• [WHAT THE EXERCISE ASKS]:
Rewrite these lines, substituting "Display area" for every "Viewport" and leaving everything else unchanged.

# start of AVAILABLE RECORDS

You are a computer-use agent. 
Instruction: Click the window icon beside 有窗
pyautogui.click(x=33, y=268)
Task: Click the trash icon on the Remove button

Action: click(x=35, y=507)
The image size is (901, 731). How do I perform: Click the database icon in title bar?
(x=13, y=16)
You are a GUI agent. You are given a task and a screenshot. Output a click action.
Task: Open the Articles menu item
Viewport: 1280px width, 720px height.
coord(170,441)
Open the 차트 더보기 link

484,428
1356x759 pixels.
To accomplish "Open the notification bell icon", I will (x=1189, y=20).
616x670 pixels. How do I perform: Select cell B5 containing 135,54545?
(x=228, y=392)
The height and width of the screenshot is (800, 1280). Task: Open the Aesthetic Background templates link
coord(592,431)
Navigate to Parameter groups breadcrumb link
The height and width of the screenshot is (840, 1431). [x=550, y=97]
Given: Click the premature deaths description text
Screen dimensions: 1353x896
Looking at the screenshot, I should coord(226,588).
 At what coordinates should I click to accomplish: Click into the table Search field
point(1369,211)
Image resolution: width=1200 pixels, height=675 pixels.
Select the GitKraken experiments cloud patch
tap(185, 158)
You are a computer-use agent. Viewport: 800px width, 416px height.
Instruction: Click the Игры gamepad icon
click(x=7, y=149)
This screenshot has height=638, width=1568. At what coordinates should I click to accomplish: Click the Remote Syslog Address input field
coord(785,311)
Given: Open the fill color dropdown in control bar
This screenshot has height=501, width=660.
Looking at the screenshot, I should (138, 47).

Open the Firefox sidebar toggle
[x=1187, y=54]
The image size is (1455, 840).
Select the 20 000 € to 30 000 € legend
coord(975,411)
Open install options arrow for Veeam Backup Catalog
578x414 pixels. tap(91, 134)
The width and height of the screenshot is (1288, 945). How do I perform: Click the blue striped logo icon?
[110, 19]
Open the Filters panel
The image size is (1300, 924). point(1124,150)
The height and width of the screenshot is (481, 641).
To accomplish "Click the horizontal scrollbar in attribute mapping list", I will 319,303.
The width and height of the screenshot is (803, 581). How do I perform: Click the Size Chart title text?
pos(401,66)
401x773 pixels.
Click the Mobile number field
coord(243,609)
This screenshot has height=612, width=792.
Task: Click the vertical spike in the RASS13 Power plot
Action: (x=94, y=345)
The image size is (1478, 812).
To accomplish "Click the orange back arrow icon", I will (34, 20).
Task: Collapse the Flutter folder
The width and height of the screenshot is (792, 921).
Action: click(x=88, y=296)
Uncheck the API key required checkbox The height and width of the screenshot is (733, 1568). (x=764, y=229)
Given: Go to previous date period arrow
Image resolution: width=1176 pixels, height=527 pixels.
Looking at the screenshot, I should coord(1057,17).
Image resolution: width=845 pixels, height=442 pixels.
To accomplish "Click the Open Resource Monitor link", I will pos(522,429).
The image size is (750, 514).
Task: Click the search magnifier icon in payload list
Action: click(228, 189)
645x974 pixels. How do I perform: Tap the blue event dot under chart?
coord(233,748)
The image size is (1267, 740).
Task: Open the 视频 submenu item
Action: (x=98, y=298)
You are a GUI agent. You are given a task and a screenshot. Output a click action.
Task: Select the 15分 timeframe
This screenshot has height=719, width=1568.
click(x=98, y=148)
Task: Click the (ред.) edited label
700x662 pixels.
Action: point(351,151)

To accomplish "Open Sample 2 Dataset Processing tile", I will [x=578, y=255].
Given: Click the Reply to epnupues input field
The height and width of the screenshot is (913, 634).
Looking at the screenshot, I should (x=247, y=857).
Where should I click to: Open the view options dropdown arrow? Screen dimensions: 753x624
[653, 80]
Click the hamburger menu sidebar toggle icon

# end of AVAILABLE RECORDS

• [IN RESPONSE]:
You are a computer-use agent. 
Instruction: Click the window icon beside 有窗
pyautogui.click(x=33, y=268)
Task: Click the trash icon on the Remove button

Action: click(x=35, y=507)
The image size is (901, 731). How do I perform: Click the database icon in title bar?
(x=13, y=16)
You are a GUI agent. You are given a task and a screenshot. Output a click action.
Task: Open the Articles menu item
Display area: 1280px width, 720px height.
coord(170,441)
Open the 차트 더보기 link

484,428
1356x759 pixels.
To accomplish "Open the notification bell icon", I will (x=1189, y=20).
616x670 pixels. How do I perform: Select cell B5 containing 135,54545?
(x=228, y=392)
The height and width of the screenshot is (800, 1280). Task: Open the Aesthetic Background templates link
coord(592,431)
Navigate to Parameter groups breadcrumb link
The height and width of the screenshot is (840, 1431). [x=550, y=97]
Given: Click the premature deaths description text
Screen dimensions: 1353x896
Looking at the screenshot, I should coord(226,588).
 At what coordinates should I click to accomplish: Click into the table Search field
point(1369,211)
Image resolution: width=1200 pixels, height=675 pixels.
Select the GitKraken experiments cloud patch
tap(185, 158)
You are a computer-use agent. Display area: 800px width, 416px height.
Instruction: Click the Игры gamepad icon
click(x=7, y=149)
This screenshot has height=638, width=1568. At what coordinates should I click to accomplish: Click the Remote Syslog Address input field
coord(785,311)
Given: Open the fill color dropdown in control bar
This screenshot has height=501, width=660.
Looking at the screenshot, I should (138, 47).

Open the Firefox sidebar toggle
[x=1187, y=54]
The image size is (1455, 840).
Select the 20 000 € to 30 000 € legend
coord(975,411)
Open install options arrow for Veeam Backup Catalog
578x414 pixels. tap(91, 134)
The width and height of the screenshot is (1288, 945). How do I perform: Click the blue striped logo icon?
[110, 19]
Open the Filters panel
The image size is (1300, 924). point(1124,150)
The height and width of the screenshot is (481, 641).
To accomplish "Click the horizontal scrollbar in attribute mapping list", I will 319,303.
The width and height of the screenshot is (803, 581). How do I perform: Click the Size Chart title text?
pos(401,66)
401x773 pixels.
Click the Mobile number field
coord(243,609)
This screenshot has height=612, width=792.
Task: Click the vertical spike in the RASS13 Power plot
Action: (x=94, y=345)
The image size is (1478, 812).
To accomplish "Click the orange back arrow icon", I will (34, 20).
Task: Collapse the Flutter folder
The width and height of the screenshot is (792, 921).
Action: click(x=88, y=296)
Uncheck the API key required checkbox The height and width of the screenshot is (733, 1568). (x=764, y=229)
Given: Go to previous date period arrow
Image resolution: width=1176 pixels, height=527 pixels.
Looking at the screenshot, I should coord(1057,17).
Image resolution: width=845 pixels, height=442 pixels.
To accomplish "Click the Open Resource Monitor link", I will pos(522,429).
The image size is (750, 514).
Task: Click the search magnifier icon in payload list
Action: click(228, 189)
645x974 pixels. How do I perform: Tap the blue event dot under chart?
coord(233,748)
The image size is (1267, 740).
Task: Open the 视频 submenu item
Action: (x=98, y=298)
You are a GUI agent. You are given a task and a screenshot. Output a click action.
Task: Select the 15分 timeframe
This screenshot has height=719, width=1568.
click(x=98, y=148)
Task: Click the (ред.) edited label
700x662 pixels.
Action: point(351,151)

To accomplish "Open Sample 2 Dataset Processing tile", I will [x=578, y=255].
Given: Click the Reply to epnupues input field
The height and width of the screenshot is (913, 634).
Looking at the screenshot, I should (x=247, y=857).
Where should I click to: Open the view options dropdown arrow? Screen dimensions: 753x624
[653, 80]
Click the hamburger menu sidebar toggle icon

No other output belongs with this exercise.